4. At transition to follow-up care, healthcare teams should develop a treatment summary and survivorship care plan as key tools to facilitate comprehensive care planning and communication between healthcare providers. The survivorship care plan requires regular review and update to document main concerns and agreed actions.
Transition from intense, acute specialist care to survivorship care can be facilitated by preparing the survivor with timely communication and provision of a treatment summary and survivorship care plan.2,18,20 This should include a treatment summary, outlining the cancer diagnosis and treatments, and a plan for follow-up, including strategies to remain well. Survivorship care plans should be completed by a member of the specialist cancer care team with input from the survivor and those involved in providing survivorship care. The care plans should clearly define the role of members in the care team, be regularly reviewed with the GP and other relevant health professionals, be updated as required and be communicated to all parties when changes are made to facilitate communication.

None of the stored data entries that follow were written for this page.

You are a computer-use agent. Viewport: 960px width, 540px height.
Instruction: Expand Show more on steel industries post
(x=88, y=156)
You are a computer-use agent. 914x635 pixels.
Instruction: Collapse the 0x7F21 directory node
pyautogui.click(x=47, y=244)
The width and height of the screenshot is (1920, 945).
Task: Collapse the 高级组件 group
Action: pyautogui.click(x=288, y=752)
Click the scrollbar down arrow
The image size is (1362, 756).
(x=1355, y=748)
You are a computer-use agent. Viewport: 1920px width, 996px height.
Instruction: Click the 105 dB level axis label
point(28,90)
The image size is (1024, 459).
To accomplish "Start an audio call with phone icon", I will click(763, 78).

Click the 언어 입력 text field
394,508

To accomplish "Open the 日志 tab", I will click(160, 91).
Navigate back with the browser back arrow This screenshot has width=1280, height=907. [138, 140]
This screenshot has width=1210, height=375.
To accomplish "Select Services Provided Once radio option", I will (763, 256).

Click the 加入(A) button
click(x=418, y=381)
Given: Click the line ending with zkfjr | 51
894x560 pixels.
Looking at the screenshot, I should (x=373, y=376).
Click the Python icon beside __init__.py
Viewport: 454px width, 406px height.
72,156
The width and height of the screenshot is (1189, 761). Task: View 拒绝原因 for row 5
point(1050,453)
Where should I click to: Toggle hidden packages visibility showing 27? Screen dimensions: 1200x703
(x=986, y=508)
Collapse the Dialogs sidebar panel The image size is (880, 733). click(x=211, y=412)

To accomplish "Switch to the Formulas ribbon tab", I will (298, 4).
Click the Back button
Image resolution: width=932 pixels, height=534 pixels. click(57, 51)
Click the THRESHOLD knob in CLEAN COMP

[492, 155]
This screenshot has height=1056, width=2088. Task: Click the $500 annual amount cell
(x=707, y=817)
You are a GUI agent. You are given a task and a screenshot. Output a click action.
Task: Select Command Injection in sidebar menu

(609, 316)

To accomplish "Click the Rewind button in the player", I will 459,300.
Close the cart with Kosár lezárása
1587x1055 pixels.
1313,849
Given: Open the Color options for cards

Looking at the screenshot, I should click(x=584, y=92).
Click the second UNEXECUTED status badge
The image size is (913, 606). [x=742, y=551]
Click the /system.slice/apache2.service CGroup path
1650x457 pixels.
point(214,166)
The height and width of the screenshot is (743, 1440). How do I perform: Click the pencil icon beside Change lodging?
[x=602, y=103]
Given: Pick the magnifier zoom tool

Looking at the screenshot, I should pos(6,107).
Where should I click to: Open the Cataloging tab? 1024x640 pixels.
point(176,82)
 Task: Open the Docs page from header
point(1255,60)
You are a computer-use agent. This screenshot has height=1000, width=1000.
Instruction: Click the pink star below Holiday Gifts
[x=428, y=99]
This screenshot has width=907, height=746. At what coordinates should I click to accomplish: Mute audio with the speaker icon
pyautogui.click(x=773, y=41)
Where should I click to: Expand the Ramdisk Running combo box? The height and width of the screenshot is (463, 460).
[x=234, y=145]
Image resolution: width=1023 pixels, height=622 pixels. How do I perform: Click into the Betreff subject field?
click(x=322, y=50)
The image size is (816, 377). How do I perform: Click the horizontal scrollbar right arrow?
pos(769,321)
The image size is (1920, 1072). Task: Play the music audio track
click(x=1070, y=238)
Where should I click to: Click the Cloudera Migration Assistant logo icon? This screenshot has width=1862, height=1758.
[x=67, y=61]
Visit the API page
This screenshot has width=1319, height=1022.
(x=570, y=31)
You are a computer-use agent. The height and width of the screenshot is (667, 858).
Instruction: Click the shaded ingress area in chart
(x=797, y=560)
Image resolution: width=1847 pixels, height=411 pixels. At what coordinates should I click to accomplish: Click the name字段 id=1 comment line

According to a recent systematic review, survivors who received a treatment summary and survivorship care plan reported a greater preference for shared care, were more likely to identify the GP’s responsibility in follow-up care, and had more cancer-related contact with their GP and increased implementation of survivorship care recommendations when compared with those who did not receive a treatment summary and survivorship care plan.28
5. Survivors require equitable access to services in a timely manner, while minimising unnecessary use of healthcare services and resources.
The burden of unmet need and disability after cancer diagnosis varies according to cancer type and treatment, place of residence and socioeconomic status, with patients from rural and remote Australia and lower socioeconomic status reporting more comorbidity, worse health outcomes and less access to cancer care and support.29 To ensure care is efficacious and equitable, effective survivorship care needs to be accessible through novel models of care delivery such as telemedicine and digital technology interventions as well as primary care–led services. An integrated approach that takes advantage of shared care arrangements between cancer services and primary care is likely to be more cost effective.30
Conclusions
An improved model of survivorship care is expected to result in better outcomes for survivors. These outcome measures may include improved duration of survival, reduced risk of cancer recurrence, decreased risk of late effects, better quality of life and improved functional and wellbeing outcomes. At present, the evidence basis remains incomplete, and successful implementation will require research, education, coordination and advocacy. The COSA Survivorship Model of Care provides a template for change, guiding the key steps for implementation into the future.